I became aware of the attacks in Paris and Beirut as I took Twitter breaks from reading Samuel Moyn’s Christian Human Rights (for a fine review read John McGreevy in Commonweal), so I am responding to these events against the background of reading about Jacques Maritain’s efforts to figure out the political implications of Christian discipleship in the 20th century.

The personalist political philosophy of which Maritain became the leading proponent attaches, as Moyn summarizes it, “supreme ethical significance to human beings agonizingly caught between individualist atomism without community and ‘totalitarian’ statehood without freedom.” “I have come to believe that if the world should triumph over the errors and evils oppressing it to-day and should contrive to establish the rule of a civilization, new and more consonant with human dignity,” writes Maritain in 1939 (against anti-Semitism), then “solutions at once pluralist and personalist … would have to prevail generally in such a régime.”

Jacques Maritain became not only an advocate for democracy in a Europe recovering from the atrocities of fascism but an architect of that democracy as it continued to be faced with a great adversary, communism. His influence stretched further: Maritain became one of the architects of a global political order explicitly committed to the “supreme ethical significance” of the human person – for him never the atomistic individual of modern liberalism, but always the person as bearer of the image of God within the context of the array of communities in which we discover the meaning of our lives.

But Maritain arrived at his deep insights into how Christian faith grounds both citizenship in democracies and human rights in international relations only after a long journey which saw him, in the years after his conversion to Catholicism, starting out as a supporter of an almost fascist approach to political life. Many in the conservative Catholic circles in which Maritain started his journey dreamed of a France in which citizenship would be limited to Catholics and denied to Protestants, atheists, and Jews. Persuaded like many others in Europe during the first half of the twentieth century that modern liberalism was metaphysically mistaken and morally corrupt and that democracy was doomed, conservative French Catholics dreamed of a return to an autocratic France in which all of life was once again under the sway of a Catholic Christendom.

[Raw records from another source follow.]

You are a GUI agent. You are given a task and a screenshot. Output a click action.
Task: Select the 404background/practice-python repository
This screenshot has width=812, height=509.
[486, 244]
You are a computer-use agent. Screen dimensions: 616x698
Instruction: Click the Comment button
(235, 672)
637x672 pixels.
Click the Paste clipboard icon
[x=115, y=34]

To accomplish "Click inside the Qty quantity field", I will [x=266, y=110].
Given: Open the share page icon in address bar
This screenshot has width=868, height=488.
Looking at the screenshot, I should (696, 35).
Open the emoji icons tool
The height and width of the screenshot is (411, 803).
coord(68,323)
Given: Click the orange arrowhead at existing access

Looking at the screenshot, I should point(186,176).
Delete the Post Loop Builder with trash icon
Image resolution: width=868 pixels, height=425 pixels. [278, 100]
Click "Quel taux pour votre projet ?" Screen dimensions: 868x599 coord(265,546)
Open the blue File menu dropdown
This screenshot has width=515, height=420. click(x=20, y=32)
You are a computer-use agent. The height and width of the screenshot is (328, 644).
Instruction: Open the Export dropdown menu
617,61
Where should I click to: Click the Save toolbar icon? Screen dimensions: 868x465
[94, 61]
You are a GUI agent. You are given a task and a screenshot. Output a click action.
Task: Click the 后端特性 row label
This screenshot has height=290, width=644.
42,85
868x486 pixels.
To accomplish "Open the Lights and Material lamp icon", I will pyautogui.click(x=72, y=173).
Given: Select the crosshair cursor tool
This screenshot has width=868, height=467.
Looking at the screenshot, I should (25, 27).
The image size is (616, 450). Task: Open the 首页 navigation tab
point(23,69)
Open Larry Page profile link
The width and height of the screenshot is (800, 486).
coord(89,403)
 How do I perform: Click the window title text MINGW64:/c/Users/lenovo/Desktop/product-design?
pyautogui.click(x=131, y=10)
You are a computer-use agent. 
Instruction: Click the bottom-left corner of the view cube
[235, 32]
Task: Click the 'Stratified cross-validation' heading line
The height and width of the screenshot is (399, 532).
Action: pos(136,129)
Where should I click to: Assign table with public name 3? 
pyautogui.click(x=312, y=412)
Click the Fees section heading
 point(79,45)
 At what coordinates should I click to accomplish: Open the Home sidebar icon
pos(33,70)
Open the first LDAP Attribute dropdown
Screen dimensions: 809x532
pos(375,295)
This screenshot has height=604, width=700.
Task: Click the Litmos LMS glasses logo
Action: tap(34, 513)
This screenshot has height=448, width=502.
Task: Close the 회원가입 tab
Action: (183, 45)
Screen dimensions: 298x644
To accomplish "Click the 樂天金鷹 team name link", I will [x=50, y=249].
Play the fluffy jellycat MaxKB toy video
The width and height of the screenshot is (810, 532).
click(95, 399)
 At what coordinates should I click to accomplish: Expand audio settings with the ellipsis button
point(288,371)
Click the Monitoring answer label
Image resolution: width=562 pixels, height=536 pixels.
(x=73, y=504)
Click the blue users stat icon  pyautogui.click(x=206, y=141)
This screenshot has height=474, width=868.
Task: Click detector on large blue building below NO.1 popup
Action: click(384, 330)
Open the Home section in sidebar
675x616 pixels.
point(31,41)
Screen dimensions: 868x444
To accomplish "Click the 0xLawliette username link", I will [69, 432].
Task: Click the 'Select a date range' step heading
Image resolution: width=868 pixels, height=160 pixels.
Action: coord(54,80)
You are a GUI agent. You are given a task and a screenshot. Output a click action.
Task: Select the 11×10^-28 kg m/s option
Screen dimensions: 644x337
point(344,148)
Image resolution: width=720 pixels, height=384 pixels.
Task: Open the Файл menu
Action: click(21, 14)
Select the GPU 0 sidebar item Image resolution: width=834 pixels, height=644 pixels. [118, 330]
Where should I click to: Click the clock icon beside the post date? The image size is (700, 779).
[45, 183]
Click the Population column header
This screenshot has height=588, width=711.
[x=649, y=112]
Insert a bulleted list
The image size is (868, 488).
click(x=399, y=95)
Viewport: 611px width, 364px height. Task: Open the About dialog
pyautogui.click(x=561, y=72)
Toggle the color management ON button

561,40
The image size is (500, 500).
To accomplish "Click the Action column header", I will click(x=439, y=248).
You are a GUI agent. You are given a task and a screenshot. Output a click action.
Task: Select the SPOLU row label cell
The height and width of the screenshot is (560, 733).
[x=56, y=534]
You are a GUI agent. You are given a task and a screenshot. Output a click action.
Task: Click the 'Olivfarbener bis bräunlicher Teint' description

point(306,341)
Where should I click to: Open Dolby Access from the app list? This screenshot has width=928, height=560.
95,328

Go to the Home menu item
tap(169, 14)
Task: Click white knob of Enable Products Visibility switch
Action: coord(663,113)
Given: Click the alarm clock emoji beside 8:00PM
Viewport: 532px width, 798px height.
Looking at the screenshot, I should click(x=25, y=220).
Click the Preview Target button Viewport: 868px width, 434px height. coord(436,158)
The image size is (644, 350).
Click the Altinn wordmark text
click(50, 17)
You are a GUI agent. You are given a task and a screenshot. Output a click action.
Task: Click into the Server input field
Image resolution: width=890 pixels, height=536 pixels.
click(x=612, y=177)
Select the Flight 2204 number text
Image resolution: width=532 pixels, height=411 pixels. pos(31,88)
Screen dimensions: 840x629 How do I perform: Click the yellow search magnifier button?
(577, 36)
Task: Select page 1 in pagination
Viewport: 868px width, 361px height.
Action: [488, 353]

Maritain’s efforts to figure out the relationship between his faith and his political life involved a slow, honest, and arduous journey. It was a journey that demanded serious study of the Christian scriptures and of centuries of Christian theology and philosophy and serious attention to the political realities of his day. The journey did not result in Maritain loosening himself from his commitments and convictions as a Catholic Christian, but rather involved a hard-won deepened practice and understanding of those commitments and convictions.

“Simply treating Isis as a form of ‘terrorism’ or ‘violent extremism’ masks the menace,” writes Scott Atran in The Guardian. “Merely dismissing it as ‘nihilistic’ reflects a willful and dangerous avoidance of trying to comprehend, and deal with, its profoundly alluring moral mission to change and save the world. … Current counter-radicalization approaches lack the mainly positive, empowering appeal and sweep of Isis’s story of the world; and the personalized and intimate approach to individuals across the world. The first step to combating Isis is to understand it. We have yet to do so.”

After Paris America needs Muslims who are willing to go on a journey similar to that of Jacques Maritain. These Muslims will remain motivated by the “positive, empowering appeal and sweep of [the] story of the world” told by Islam. America needs Muslim opinion leaders who will remain committed to Islam’s “profoundly alluring moral mission to change and save the world.” Yet these opinion leaders must be willing to do the slow, hard, subtle work necessary to discover how that story and that mission, instead of winning recruits for the murderous Islamic State, can equip Muslims to become fellow builders of a revitalized American democracy and a strengthened and emboldened global political order that attaches “supreme ethical significance to human beings agonizingly caught between individualist atomism without community and ‘totalitarian’ statehood without freedom.”

It behooves Christian political thinkers like myself (my own Calvinist tradition has as often as not coddled its own dreams of religious-political dominion in the here-and-now) to support Muslims on this difficult journey, to engage Muslims in serious and respectful dialogue, to offer robust challenge, and to be open to robust challenges about the ways in which our deepest loves and fondest hopes equip us for life in democracies alongside fellow citizens who do not share those loves or those hopes. As a Christian, I cannot leave my Christian faith inside the house when I step out into the public square. The why and the how of my political life have everything to do with my Christian commitments and convictions. Surely no less should be expected of – or allowed to – Muslims in a pluralist democracy?